Why the Most Honest Novel About Motherhood Written in Years Took a Decade to Get Published

Why the Most Honest Novel About Motherhood Written in Years Took a Decade to Get Published

The fact that Rachel Cusk’s A Life’s Work—possibly one of the most brutally honest descriptions of early motherhood ever written—was greeted with anger rather than appreciation upon its publication is telling. The backlash was swift and, perhaps most remarkably, came mostly from other women. Even after twenty years, reading about it still gives me a slight, uneasy shiver.

Cusk was charged with selfishness, pretentiousness, postpartum depression, child-hatred, and—possibly most notably—being “too intellectual” about motherhood. The charge speaks for itself. There is a deeply ingrained, seldom-examined belief that motherhood is solely instinctual and that to look at it critically would be to betray it in some way. And yet Cusk accomplished just that, writing with the kind of accuracy and humor that would have won praise right away if it had been directed at nearly any other topic.

The mother-writer and the literary world have long had a complex relationship. Virginia Woolf made the well-known claim that for a woman to write, she needs both money and a room of her own. That still seems to be the case. There are tales of writers crouched in restroom stalls, leaning against the door as tiny fists pound from the other side, and of novels completed in parked cars. The picture is practically humorous. It is also entirely genuine.

The dishonest version, the sentimental, gauzy, Instagram-ready version, has never been in short supply, which makes the suppression of honest motherhood writing all the more peculiar. Glowing maternal memoirs and gentle parenting manuals have always had a strong market. The other type of writing, which acknowledges weariness, ambivalence, and the silent sorrow of a lost self, has a tendency to stall at the acquisition stage. It appears that publishers have been just as anxious as readers.
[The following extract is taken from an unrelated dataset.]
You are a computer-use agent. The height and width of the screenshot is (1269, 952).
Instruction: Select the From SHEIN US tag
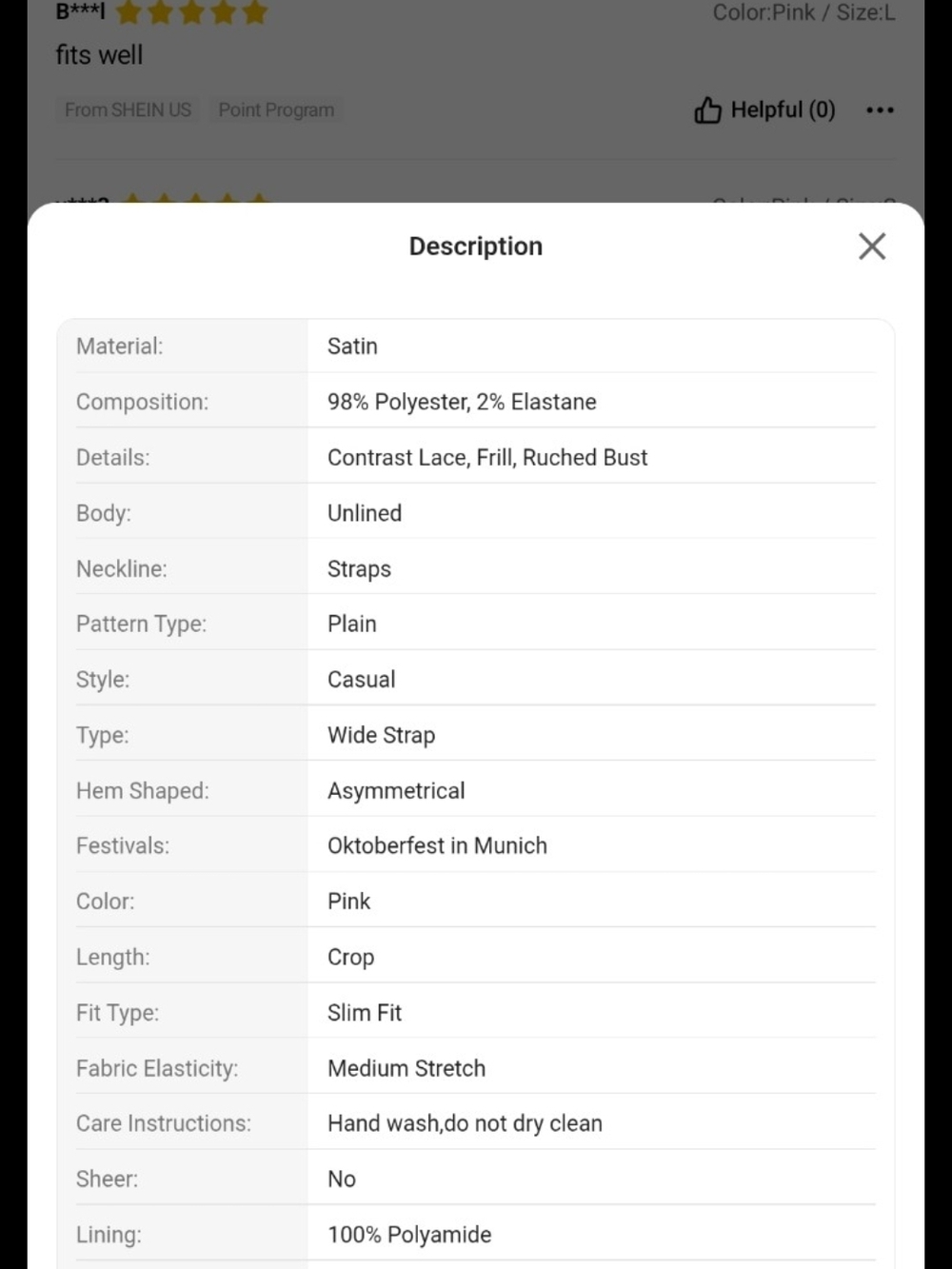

Decades ago, Adrienne Rich recognized this. Her portrayal of the ambivalence of motherhood in Of Woman Born, which alternates between tenderness and resentment, between raw nerves and true bliss, is still startlingly direct. She implied that no parenting manual could match the power of honest writing. She was correct, too. Advice is not what comforts a struggling mother. It’s acknowledgment.

Why the literary world takes so long to catch up to what mothers have always known in private is still a mystery. It might be partially due to commercial caution. A market that also purchases a lot of aspirational lifestyle content could become hostile to a book that challenges the myth of maternal joy. Publishers seem to have been weighing the dangers of being dishonest for a long time. Because of this, a lot of the most accurate books about motherhood have either been released quietly, late, or not at all.

Having no children of her own, Simone de Beauvoir saw firsthand how the institution of motherhood, as opposed to motherhood itself, could sap women’s creativity and independence. That distinction is important. It’s one thing to love a child. Another is the social structure based on that love, which calls for silence and self-erasure. There has always been a cost for writers who have refused to remain silent.

The tolerance for complexity is currently changing, albeit slowly. The variety of motherhood writing has increased, as has the willingness to accept contradiction without finding a solution. That is most likely Cusk’s enduring contribution—not because she was the first to speak the truth, but rather because she did so with enough intelligence and accuracy that it was hard to ignore. It’s not a mystery how long it takes for an honest book to find its publisher, its readers, or just its cultural moment. It’s simply the gap between what women experience and what the public is ready to hear.